7. Strategic Options
At the next meeting, the management team offered a number of suggestions. a. Khalil Mahmoud Garments' merchandise manager suggested that the factory should only work with fast-fashion brand buyers. Assigning available assembly line operators to such clients would materialize higher profits swiftly. However, the production manager argued that abandoning buyers who order basic tees in larger quantities would destabilize the production cycle, as economy of scales would not be exploited and labor efficiency will remain low for particular styles. Fast-fashion orders fluctuate and can cause idle time on machinery when order sizes get very low. b. Another suggestion made by the production manager was to outsource low-cost orders to local cut-make-trim (CMT) garment organizations. However, poor workplace and social compliance records of local CMT producers could put the company at risk of being penalized by foreign buyers. However, this option has a lot of potential to save costs. c. The manager of HR suggested offering full-time permanent employment opportunities to an optimal number of assembly line operators and providing them with continuous training on the latest operational techniques, quality issues, and workplace and environmental issues. This option was quite expensive; however, successful transformation could attract long-term benefits and strengthen the company's reputation. This option also triggered the idea in Khalil Mahmoud's mind that if he invests in expanding the factory and hiring more permanent employees, Khalil Mahmoud Garments could also start its own brand to serve the local Pakistani market, especially during export slow-down phase.
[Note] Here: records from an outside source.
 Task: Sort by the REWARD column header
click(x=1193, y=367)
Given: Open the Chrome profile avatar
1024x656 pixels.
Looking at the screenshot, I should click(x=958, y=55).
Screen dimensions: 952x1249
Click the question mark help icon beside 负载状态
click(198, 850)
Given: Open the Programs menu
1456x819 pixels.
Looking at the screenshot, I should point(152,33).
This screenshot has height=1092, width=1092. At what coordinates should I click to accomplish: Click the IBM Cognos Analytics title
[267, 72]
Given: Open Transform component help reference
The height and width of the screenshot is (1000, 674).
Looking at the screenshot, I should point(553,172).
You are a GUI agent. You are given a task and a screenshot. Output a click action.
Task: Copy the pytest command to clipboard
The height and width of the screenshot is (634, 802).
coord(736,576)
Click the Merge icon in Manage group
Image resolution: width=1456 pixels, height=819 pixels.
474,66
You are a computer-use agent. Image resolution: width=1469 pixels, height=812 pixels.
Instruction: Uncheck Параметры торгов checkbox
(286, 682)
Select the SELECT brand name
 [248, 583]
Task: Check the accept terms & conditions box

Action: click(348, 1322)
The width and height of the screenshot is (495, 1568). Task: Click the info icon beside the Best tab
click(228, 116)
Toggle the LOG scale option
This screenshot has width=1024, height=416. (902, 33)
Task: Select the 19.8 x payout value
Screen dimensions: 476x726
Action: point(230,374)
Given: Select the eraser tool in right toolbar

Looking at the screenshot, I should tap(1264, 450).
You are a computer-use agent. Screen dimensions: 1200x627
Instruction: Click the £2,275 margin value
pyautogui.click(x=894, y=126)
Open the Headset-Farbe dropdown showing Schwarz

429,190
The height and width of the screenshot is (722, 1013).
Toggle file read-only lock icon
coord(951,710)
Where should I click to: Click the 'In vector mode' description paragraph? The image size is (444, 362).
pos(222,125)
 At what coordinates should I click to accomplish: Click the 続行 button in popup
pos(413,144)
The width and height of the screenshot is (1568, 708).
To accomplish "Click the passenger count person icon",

With competition from China, Bangladesh, Vietnam, India, and Cambodia, Khalil Mahmoud Garments needs to go beyond lean and agile, and adopt and maintain the latest social compliance standards to benefit from ever-increasing garment markets.
Discussion Questions
1. What factors have led Khalil Mahmoud Garments to experience less flexibility in handling more orders?
2. What are the implications of outsourcing production to CMT? What can the company do to mitigate the risks arising from outsourcing?
3. Which market type can help Khalil Mahmoud Garments remain competitive and why: lean, agile, or a combination of the twoleagile?
4. Propose what other possibilities Khalil Mahmoud Garments could incorporate to strengthen its supply position in the competitive market.